[Opening TEXT section]
How organisms filter out the noise to make accurate predictions
A new study by researchers from the University of Chicago and the French National Centre for Scientific Research shows how organisms filter information from their environment differently for a wide range of biological processes—from visually tracking the motion of objects to immune cells responding to pathogens—and then select the most useful inputs to respond accordingly.
Organisms constantly process information from the world around them to make predictions about the future. An animal like a larval salamander, for example, tracks the movements of small insects and crustaceans swimming around nearby. Using what it sees about how fast the prey is moving and in what direction it's heading, the salamander can gauge when and where it should strike for its next meal. But any biological system has constraints—the salamander can process only so much visual information at once, so it makes tradeoffs about which data are most important to help it catch its prey, and which data it can filter out.
Using this "information bottleneck" problem as a starting point, the researchers developed a series of equations that show how organisms weigh different variables and calculate sensory inputs to make predictions about the future most efficiently.
"All biological systems are constrained. They don't have infinite time, or infinite amounts of energy they can burn to do these calculations," said Assoc. Prof. Stephanie Palmer, a neuroscientist at UChicago and senior author of the study, which was published on March 8 in PLOS Computational Biology. "We know predictions happen at many different time scales in many different organisms, with many different mechanisms. So, what we're doing here is figuring out what the filtering or encoding should look like for a biological system trying its darndest to predict the future."
[Closing TEXT section]
**PROBLEM SET**
[a] Answer these questions from the article:
(i) Researchers from which two institutions carried out the study?
(ii) What does the larval salamander track?
(iii) In which journal was the study published?
[b] Decide whether each statement agrees with the article, and quote the words that decide it:
(i) Stephanie Palmer is a physicist.
(ii) The researchers took the "information bottleneck" problem as their starting point.
(iii) The study was published on March 8.
The rows that come next have nothing to do with the article.
[Opening DATA UNDER STUDY section]
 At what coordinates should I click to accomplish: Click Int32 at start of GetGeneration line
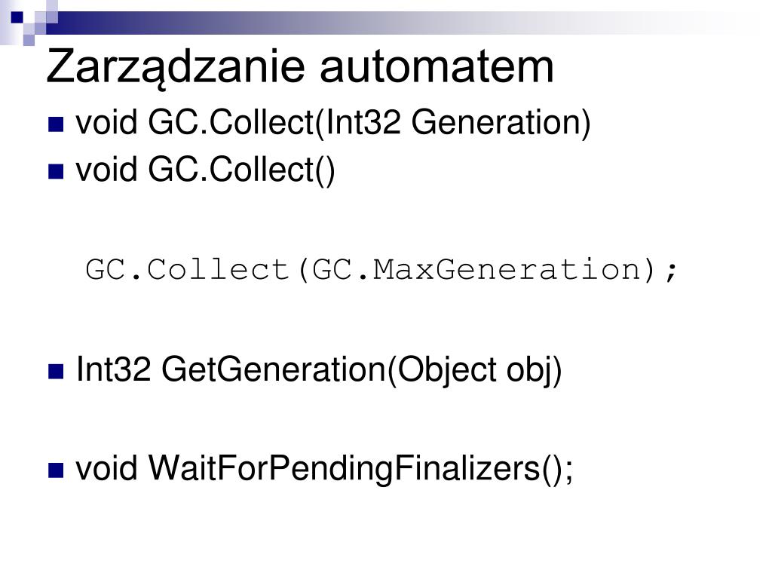click(x=114, y=369)
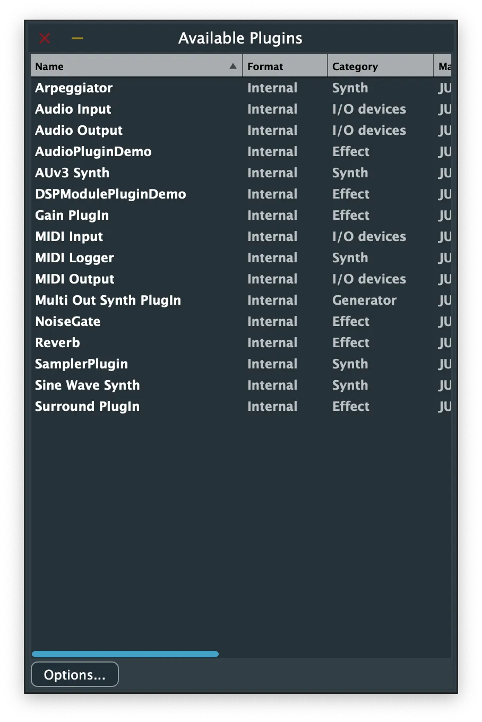Select the Surround PlugIn entry
This screenshot has width=482, height=722.
pos(87,407)
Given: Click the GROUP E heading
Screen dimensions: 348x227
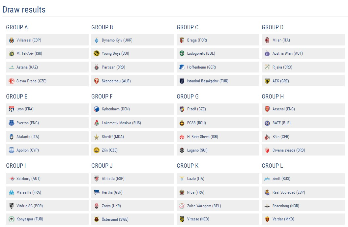Looking at the screenshot, I should click(17, 97).
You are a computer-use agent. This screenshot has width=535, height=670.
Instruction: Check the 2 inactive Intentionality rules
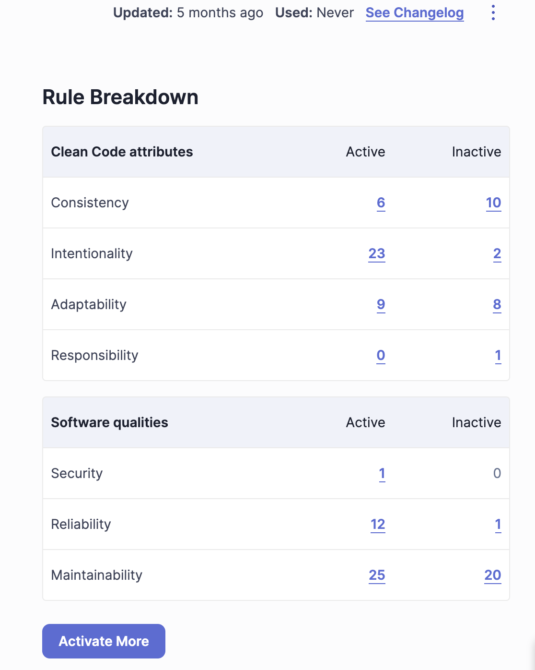point(497,253)
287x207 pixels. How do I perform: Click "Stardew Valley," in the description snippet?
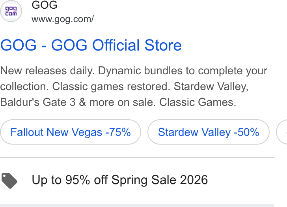coord(211,87)
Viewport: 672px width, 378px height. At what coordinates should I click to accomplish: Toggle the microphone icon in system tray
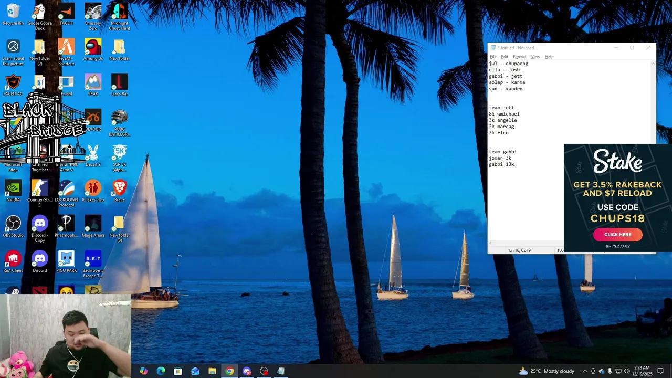click(610, 371)
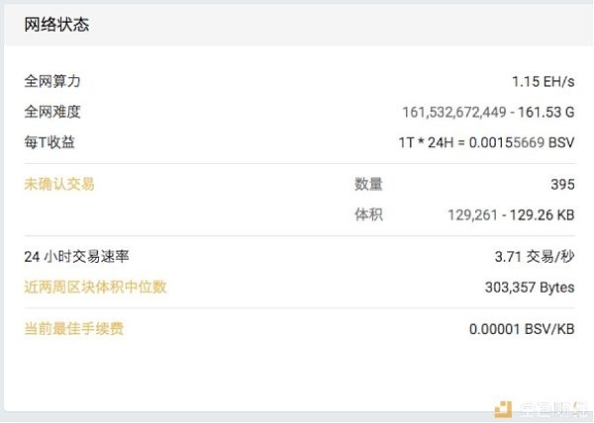Screen dimensions: 594x423
Task: Select the 3.71 交易/秒 rate value
Action: tap(535, 257)
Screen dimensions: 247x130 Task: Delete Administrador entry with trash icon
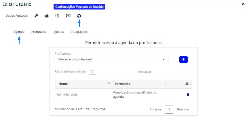coord(188,94)
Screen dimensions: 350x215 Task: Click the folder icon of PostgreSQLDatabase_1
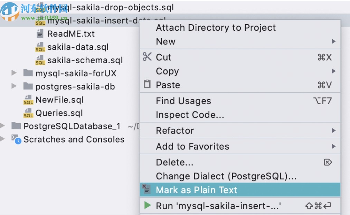point(16,126)
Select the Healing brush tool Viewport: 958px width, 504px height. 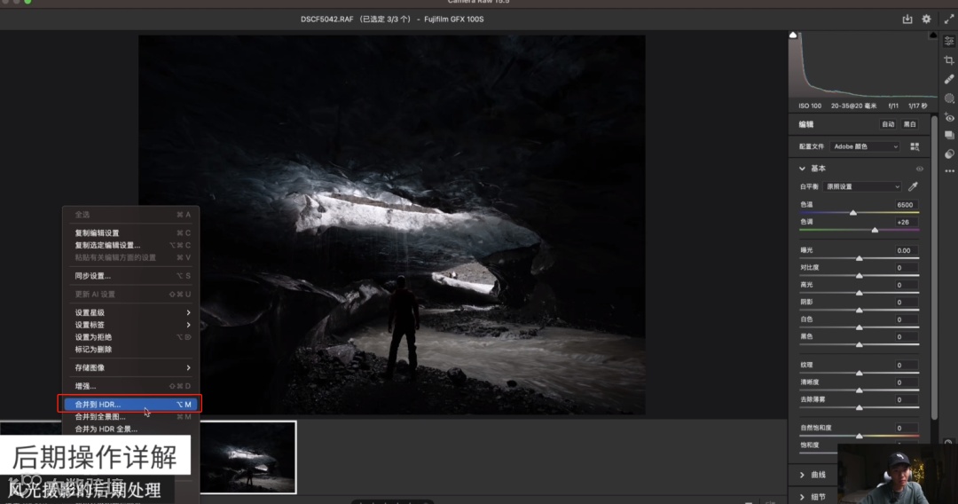pyautogui.click(x=949, y=79)
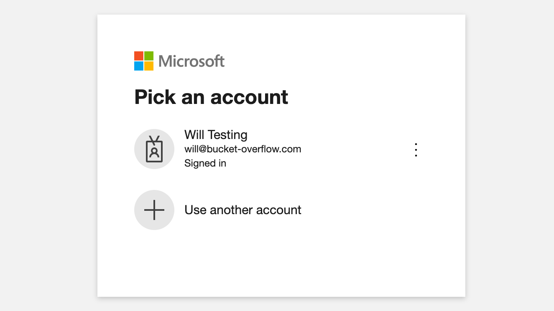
[Closing DATA UNDER STUDY section]
**ANSWERS BELOW**
[a]
(i) The University of Chicago and the French National Centre for Scientific Research.
(ii) The movements of small insects and crustaceans swimming nearby.
(iii) PLOS Computational Biology.

[b]
(i) No: "a neuroscientist at UChicago"
(ii) Yes: "Using this "information bottleneck" problem as a starting point"
(iii) Yes: "published on March 8 in PLOS Computational Biology"